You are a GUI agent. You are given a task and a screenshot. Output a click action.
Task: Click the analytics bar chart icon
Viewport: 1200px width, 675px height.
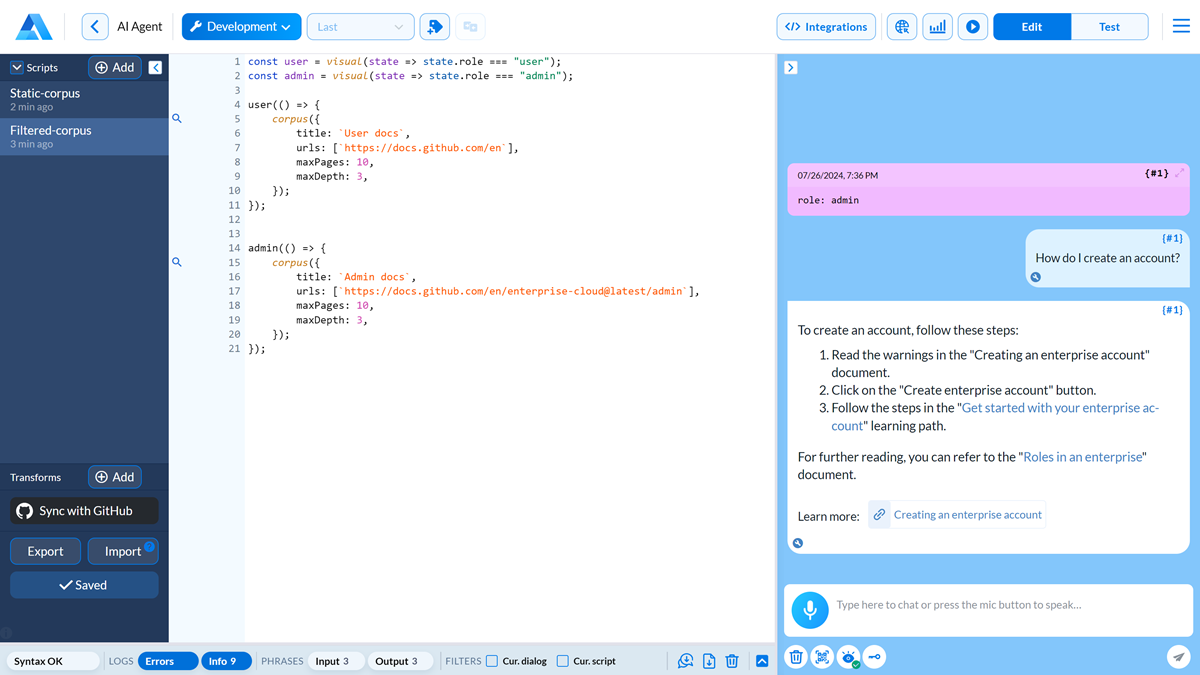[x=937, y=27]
* * *
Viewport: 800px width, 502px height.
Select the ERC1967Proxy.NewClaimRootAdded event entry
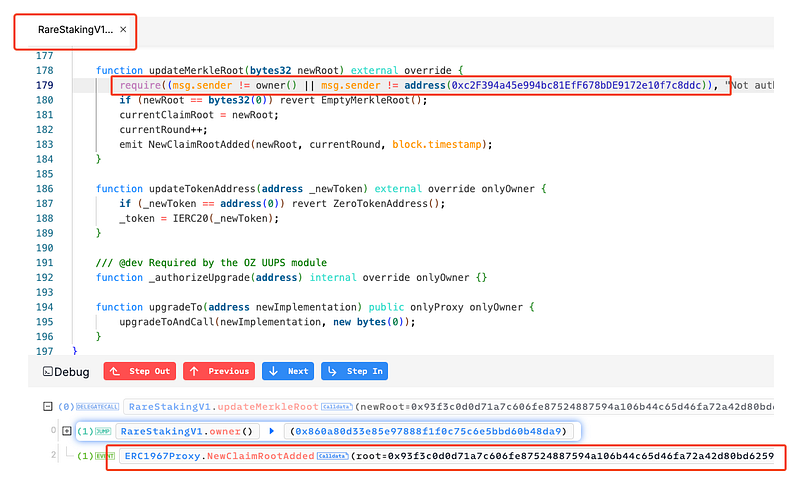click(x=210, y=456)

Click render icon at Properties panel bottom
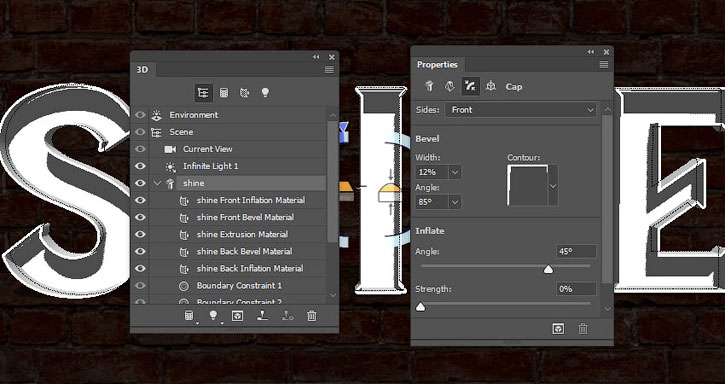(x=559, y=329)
* * *
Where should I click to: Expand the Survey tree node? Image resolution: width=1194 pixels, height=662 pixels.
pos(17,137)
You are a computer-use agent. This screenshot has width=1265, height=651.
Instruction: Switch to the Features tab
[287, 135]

What the task requires: Collect every line from the records above that contains the word "screenshot".

Your solution:
You are a GUI agent. You are given a task and a screenshot. Output a click action.
You are a computer-use agent. This screenshot has width=1265, height=651.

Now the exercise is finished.